Mike Mussina was the second best pitcher in Orioles history, but never won a Cy Young, though he finished second to Boston’s Pedro Martinez in 1999. However, Martinez received all 28 first-place votes.
In recent years, Britton, who converted all 47 of his save opportunities in 2016, came the closest. He finished fourth in the voting but had five first-place votes (including mine).
It’s been 31 years since reliever Gregg Olson, now an occasional Orioles broadcaster, won the American League Rookie of the Year award in 1989.
Olson was the sixth Oriole to win Rookie of the Year, following Ron Hansen (1960), Curt Blefary (1965), Al Bumbry (1973), Eddie Murray (1977) and Ripken (1982).
Murray was the best Orioles position player not to win the MVP. Brooks Robinson won it in 1964, Frank Robinson in 1966 and Boog Powell in 1970. Murray received MVP votes in each year from 1978-1985, and was second in 1982 and 1983.
In 1982, Murray was easily beaten by Milwaukee’s Robin Yount, who received 27 of the 28 first-place votes (Reggie Jackson, then with the Angels, got the other).

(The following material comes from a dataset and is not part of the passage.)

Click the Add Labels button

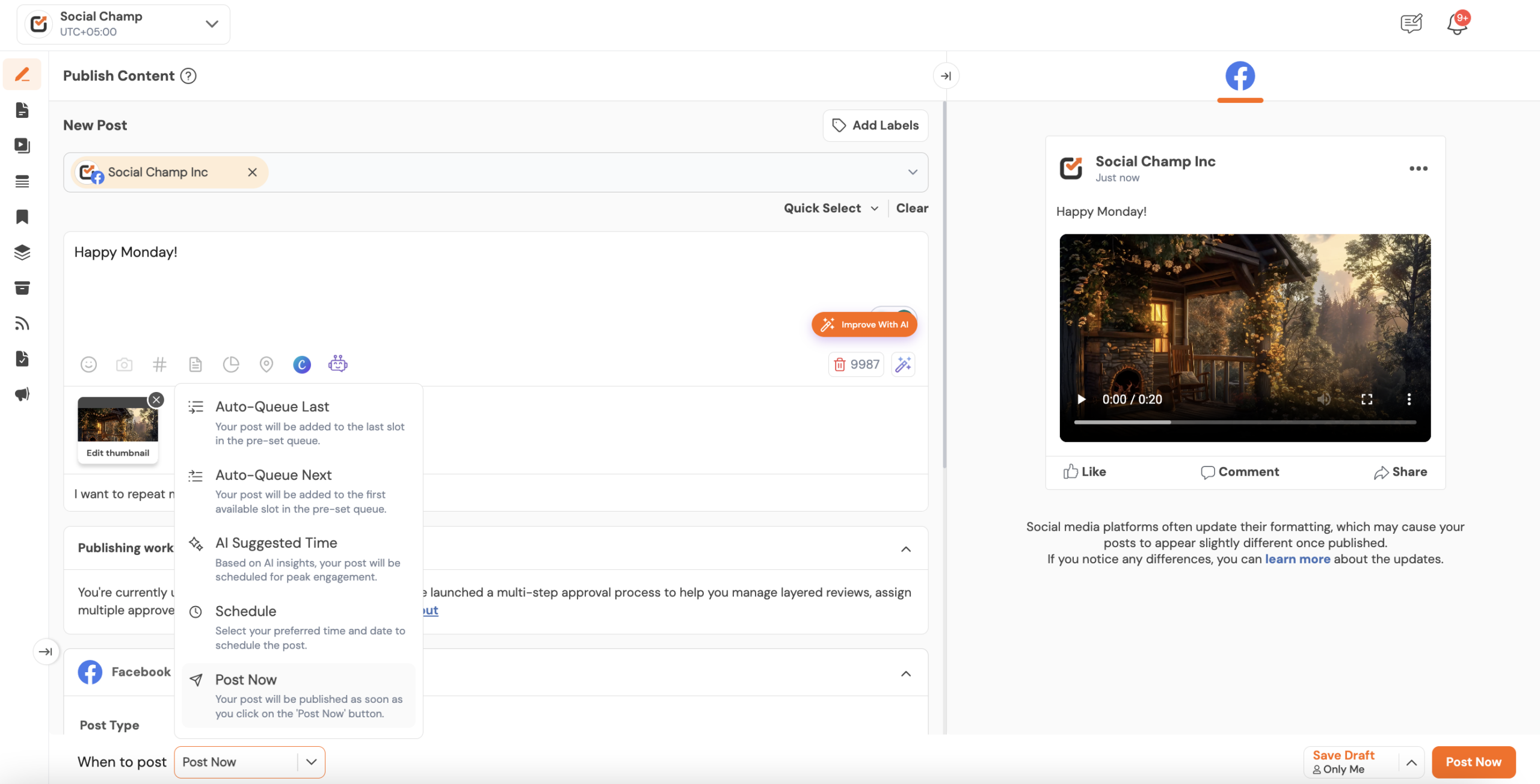point(875,125)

A year later, Murray came close, getting 10 first-place votes to Ripken’s 15. Chicago’s Carlton Fisk got the other three.
Last season, starting pitcher John Means, finished second in the AL Rookie of the Year voting, and in 2017, Trey Mancini came in third. Neither received a first-place vote because Houston’s Yordan Alvarez (2019) and New York’s Aaron Judge (2017) were unanimous winners.
The last Oriole rookie to receive a first-place vote was right-handed pitcher Rodrigo Lopez, who received nine in 2002. Lopez had a 15-9 record with a 3.57 ERA. Toronto third baseman Eric Hinske won the award and had 19 first-place votes. Orioles right-handed reliever Jorge Julio, who saved 25 games in 31 chances and had a 1.99 ERA, finished third.
Each of the other 14 American League franchises has had a Rookie of the Year winner since Olson won Baltimore’s last.